- **Task 1**: In the blog post on tracking brand buzz below, copy the passage starting at "All this monitoring" and ending at "day. But ….".
- **Task 2**: According to the blog post on tracking brand buzz below, what problem did Rick Klau at Feedburner have?
- **Task 3**: Translate this sentence from the blog post on tracking brand buzz below into Spanish: "You’ve identified the squawks, seen the pain, but how do you engage in the conversation?"

[[ Reading passage open ]]

I’m participating in the beta test of a pretty cool product that helps marketers track the blogosphere buzz about their brand. Everyone and their brother was freaked by Jeff Jarvis’ Dell Hell last summer, rushing to identify the dissatisfied before they convert from a complaint to a veritable s%$t storm of negative sentiment. Enter the vendors to fill the need.
All this monitoring of commentary leads to inevitable question of what to do about it. You’ve identified the squawks, seen the pain, but how do you engage in the conversation? Rick Klau at Feedburner had a couple hard disk failures, so I phoned him — didn’t post a comment to his blog post — and told him, based on our pre-existing relationship that harks back to IDG, that I’d like to help him, should he need any. Well … what about people I don’t have a personal relationship with? What about Joe Consumer who is beefing on a blog or forum about what a terrible experience he is having with the product? Do I phone him? There isn’t enough hours in the day. But ….

[[ Reading passage closed ]]
[[ Data provided open ]]

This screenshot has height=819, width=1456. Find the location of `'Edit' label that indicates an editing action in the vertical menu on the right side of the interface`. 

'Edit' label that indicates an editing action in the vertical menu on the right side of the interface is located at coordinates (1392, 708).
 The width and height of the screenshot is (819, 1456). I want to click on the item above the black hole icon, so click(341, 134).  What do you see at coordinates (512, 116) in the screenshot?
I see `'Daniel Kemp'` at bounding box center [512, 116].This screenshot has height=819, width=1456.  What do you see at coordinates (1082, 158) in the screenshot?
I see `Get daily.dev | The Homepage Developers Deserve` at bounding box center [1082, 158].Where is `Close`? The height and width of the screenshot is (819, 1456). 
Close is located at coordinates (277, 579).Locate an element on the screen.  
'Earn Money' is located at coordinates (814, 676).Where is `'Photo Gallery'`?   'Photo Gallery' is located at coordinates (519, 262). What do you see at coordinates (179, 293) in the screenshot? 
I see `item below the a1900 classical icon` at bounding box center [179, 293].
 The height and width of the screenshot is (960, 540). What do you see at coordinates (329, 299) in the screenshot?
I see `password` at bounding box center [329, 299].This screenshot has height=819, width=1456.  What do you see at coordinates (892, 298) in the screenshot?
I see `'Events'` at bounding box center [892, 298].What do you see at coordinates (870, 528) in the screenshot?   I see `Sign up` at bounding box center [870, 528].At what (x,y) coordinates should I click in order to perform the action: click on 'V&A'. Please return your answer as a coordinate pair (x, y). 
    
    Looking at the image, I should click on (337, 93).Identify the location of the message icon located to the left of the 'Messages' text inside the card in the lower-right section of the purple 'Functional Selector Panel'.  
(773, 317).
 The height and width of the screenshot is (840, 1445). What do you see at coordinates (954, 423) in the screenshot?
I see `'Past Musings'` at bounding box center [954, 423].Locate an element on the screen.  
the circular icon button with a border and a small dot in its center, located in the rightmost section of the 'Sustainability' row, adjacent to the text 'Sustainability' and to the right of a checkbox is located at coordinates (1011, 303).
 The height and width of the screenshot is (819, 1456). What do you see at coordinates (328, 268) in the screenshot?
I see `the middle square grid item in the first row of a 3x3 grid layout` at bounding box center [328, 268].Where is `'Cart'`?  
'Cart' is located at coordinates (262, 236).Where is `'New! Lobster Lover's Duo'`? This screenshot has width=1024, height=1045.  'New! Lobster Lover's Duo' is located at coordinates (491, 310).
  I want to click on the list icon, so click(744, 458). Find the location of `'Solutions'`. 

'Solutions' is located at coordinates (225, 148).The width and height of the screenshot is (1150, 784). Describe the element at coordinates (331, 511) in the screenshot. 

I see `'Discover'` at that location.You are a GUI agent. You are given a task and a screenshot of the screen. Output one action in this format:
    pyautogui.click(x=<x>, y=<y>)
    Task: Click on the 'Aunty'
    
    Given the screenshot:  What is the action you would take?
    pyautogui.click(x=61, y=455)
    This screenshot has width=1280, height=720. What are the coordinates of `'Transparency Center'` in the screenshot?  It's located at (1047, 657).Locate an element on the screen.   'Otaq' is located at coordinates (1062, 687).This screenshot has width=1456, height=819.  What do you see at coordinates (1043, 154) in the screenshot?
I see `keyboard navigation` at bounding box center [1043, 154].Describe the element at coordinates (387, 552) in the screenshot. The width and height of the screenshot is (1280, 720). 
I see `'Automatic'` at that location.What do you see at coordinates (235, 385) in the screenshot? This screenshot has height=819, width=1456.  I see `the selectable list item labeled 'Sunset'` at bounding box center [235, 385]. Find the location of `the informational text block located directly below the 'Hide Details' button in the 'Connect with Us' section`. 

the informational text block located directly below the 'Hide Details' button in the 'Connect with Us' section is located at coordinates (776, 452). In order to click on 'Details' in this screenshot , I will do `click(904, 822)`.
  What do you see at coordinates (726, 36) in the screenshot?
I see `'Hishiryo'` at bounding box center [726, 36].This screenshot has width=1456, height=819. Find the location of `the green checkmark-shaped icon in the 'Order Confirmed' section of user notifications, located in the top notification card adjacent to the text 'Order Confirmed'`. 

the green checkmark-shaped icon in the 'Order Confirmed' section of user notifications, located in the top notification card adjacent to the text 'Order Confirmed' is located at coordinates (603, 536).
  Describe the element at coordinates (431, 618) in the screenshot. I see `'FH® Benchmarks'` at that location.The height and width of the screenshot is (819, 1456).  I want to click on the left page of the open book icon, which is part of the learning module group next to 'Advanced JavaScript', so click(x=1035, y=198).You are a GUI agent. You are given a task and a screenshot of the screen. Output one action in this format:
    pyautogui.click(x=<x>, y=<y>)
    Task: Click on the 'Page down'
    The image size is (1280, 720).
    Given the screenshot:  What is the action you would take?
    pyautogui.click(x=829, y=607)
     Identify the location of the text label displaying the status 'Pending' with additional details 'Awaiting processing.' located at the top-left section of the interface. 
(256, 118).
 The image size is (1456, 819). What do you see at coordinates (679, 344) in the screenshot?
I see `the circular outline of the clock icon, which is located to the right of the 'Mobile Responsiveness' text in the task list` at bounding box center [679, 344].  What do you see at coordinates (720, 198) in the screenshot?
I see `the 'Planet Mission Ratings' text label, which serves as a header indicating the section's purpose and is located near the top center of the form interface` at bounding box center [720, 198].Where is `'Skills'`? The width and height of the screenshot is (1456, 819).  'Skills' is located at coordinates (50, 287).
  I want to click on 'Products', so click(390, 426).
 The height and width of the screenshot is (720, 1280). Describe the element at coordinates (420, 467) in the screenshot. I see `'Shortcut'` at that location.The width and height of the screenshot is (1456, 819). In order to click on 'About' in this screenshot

[[ Data provided closed ]]

- **Problem solution 1**:
All this monitoring of commentary leads to inevitable question of what to do about it. You’ve identified the squawks, seen the pain, but how do you engage in the conversation? Rick Klau at Feedburner had a couple hard disk failures, so I phoned him — didn’t post a comment to his blog post — and told him, based on our pre-existing relationship that harks back to IDG, that I’d like to help him, should he need any. Well … what about people I don’t have a personal relationship with? What about Joe Consumer who is beefing on a blog or forum about what a terrible experience he is having with the product? Do I phone him? There isn’t enough hours in the day. But ….

- **Problem solution 2**: He had a couple of hard disk failures.

- **Problem solution 3**: Has identificado las quejas, has visto el dolor, pero ¿cómo participas en la conversación?